Those last two figures help explain why management remains so bullish about their outlook. All product categories, except for lumber, grew during the second quarter, and each of Home Depot's geographic markets saw rising sales. Lumber price deflation shed about $340 million from sales, CFO Carole Tome said, or roughly a full percentage point from the comps figure. In other words, demand is strong, and accelerating, despite that lumber price headwind.

More capital efficiency

We plan to repurchase approximately $2.5 billion of outstanding shares in the second half of the year, bringing fiscal 2019 share repurchases to $5 billion in line with our guidance. Further during the quarter, we took advantage of an attractive interest rate environment and raised $1.4 billion of long-term debt, of which $1 billion was used to repay senior notes that came due in June.
-- Tome

Home Depot is one of the most efficient businesses in the market in part because management keeps finding attractive avenues for raising and spending cash. The company was busy on that score this past quarter, spending $1.25 billion repurchasing shares. It also took advantage of falling interest rates to lower average debt expenses. Overall, return on invested capital landed at 43.7% of sales, or nearly six full percentage points higher than this time last year, executives said.
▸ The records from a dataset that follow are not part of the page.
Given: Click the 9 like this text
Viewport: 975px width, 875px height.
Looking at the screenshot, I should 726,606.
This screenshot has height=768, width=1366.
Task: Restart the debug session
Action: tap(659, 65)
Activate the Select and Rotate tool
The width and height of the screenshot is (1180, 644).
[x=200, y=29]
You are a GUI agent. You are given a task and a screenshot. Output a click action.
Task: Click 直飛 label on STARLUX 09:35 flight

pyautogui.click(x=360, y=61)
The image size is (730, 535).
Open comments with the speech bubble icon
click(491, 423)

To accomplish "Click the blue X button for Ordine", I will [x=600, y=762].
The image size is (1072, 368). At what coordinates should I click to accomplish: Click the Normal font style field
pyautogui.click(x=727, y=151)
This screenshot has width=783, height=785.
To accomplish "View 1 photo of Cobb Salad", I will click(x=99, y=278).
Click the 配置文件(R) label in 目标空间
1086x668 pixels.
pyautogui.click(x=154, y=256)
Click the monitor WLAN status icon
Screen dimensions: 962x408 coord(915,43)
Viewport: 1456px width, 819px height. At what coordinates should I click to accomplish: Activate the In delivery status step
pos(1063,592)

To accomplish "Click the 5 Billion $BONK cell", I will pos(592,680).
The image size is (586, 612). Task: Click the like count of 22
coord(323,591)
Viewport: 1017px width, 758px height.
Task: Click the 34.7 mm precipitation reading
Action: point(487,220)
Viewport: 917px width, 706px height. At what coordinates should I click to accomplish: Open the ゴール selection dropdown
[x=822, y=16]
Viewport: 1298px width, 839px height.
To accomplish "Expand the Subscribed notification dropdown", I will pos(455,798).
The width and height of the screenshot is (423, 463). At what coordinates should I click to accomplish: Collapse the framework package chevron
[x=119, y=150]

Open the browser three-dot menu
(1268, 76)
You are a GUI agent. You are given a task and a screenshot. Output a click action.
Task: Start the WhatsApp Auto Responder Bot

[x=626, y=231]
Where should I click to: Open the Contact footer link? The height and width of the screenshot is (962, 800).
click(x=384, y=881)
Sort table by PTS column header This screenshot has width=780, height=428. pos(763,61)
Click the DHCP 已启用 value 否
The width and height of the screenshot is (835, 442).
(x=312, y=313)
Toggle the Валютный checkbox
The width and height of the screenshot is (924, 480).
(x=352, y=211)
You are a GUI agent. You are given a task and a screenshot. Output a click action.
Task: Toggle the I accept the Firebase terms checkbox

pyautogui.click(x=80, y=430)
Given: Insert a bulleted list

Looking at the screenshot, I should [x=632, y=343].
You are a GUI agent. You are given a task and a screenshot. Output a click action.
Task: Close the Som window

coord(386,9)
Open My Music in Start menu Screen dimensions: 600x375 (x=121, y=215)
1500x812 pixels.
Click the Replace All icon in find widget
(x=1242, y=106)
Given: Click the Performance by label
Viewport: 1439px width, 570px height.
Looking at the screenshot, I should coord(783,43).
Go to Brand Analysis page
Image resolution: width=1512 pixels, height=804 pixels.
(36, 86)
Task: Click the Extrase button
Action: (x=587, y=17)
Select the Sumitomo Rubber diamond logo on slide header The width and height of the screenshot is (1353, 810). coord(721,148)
Out of an abundance of caution

While global economic pessimism has increased due to geopolitics, currently the U.S. consumer remains healthy. Consumer confidence is near record high level and wages are up over 3% from last year. Housing metrics are in line with the assumptions we used to build our 2019 financial plan.
-- Tome

All of the positive economic and market factors Home Depot relied on when making its initial 2019 forecast are still in place, with the housing market benefiting from rising consumer spending and an aging stock of homes lifting home improvement demand. What the company didn't predict was a near 50% plunge in the price of lumber, and with prices edging lower in recent weeks, the prudent choice was to predict no rebound in that niche. At the same time, executives saw another reason to be cautious about the next few months as tariff rates have the potential to slow consumer spending.

These explanations add weight to the idea that Home Depot's growth downgrade is mainly a precaution and not a reflection of any weakening in the industry. Instead, the 1 percentage-point headwind that lumber prices caused this quarter might persist over the next few months, so executives thought it was sensible to reduce their outlook by the same amount. They made sure to express confidence in their wide growth plan, though. "The building blocks of our financial model remain in place," Menear explained.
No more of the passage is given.